By ROBERT JUMPER
ONE FEATHER EDITOR
We can never be too grateful. With all the opportunities and challenges that this new year will bring, we shouldn’t forget those people and things that make our lives better.
Our emergency services workers were praised time and time again this year for their dedication and service. The One Feather receives several “thank you” letters over the course of the year. The majority of those letters make mention of the assistance of EBCI fire, emergency medical and police personnel. At year’s end, many of our emergency services workers were pressed into duty to fight against fires, some intentionally set, both on and off the Boundary. Our men and women also helped with the devastating fires in Gatlinburg, Tenn. Not only did they fight the fires, they helped with the aftermath, which included recovering the remains of victims. From working stand-by for governmental and school events to overdoses to life-or-death medical situations our fire and emergency medical personnel have worked long, difficult hours on our behalf. As anyone who regularly reads the arrest report can attest, it has been a busy year for the patrol officers. They are on the front line of the “war” on drugs. But they also deal with domestic violence calls, wellness checks on the elderly, protection details and hundreds of other assignments to keep the Cherokee community safe and allow citizens to carry on our daily business. We may remember the efforts of these men and women with pride and gratitude.

(Stored items from a collection)
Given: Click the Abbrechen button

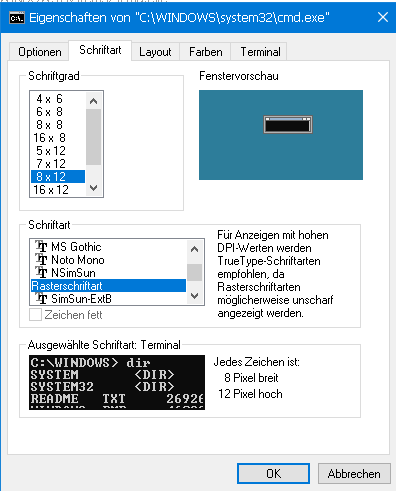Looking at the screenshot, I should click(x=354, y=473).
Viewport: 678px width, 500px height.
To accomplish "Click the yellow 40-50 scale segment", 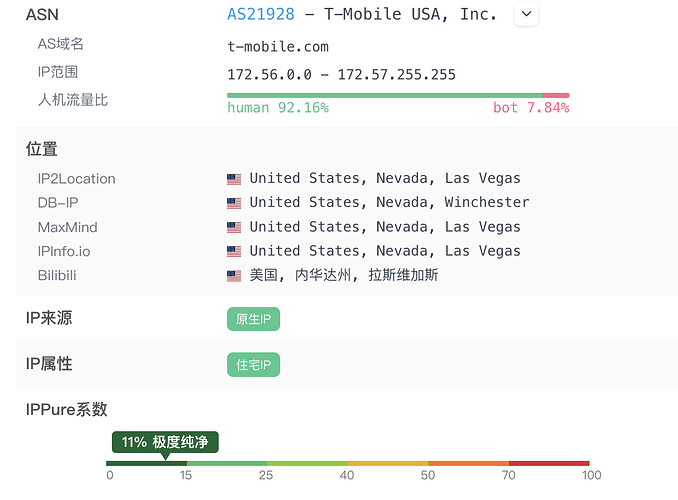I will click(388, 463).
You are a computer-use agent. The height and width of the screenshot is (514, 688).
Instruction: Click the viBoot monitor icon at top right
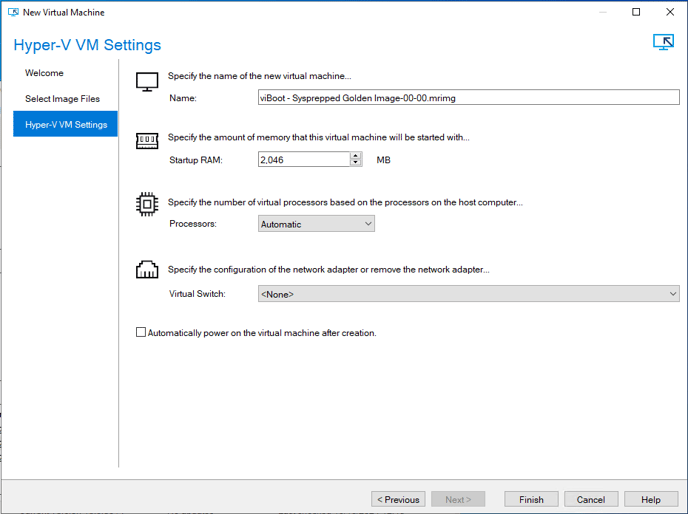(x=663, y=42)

## REQUIRED ACTION
From the editorial about emergency services workers, extract the passage starting with "By ROBERT JUMPER" and going on through "our lives better.".

## EXERCISE RESPONSE
By ROBERT JUMPER
ONE FEATHER EDITOR
We can never be too grateful. With all the opportunities and challenges that this new year will bring, we shouldn’t forget those people and things that make our lives better.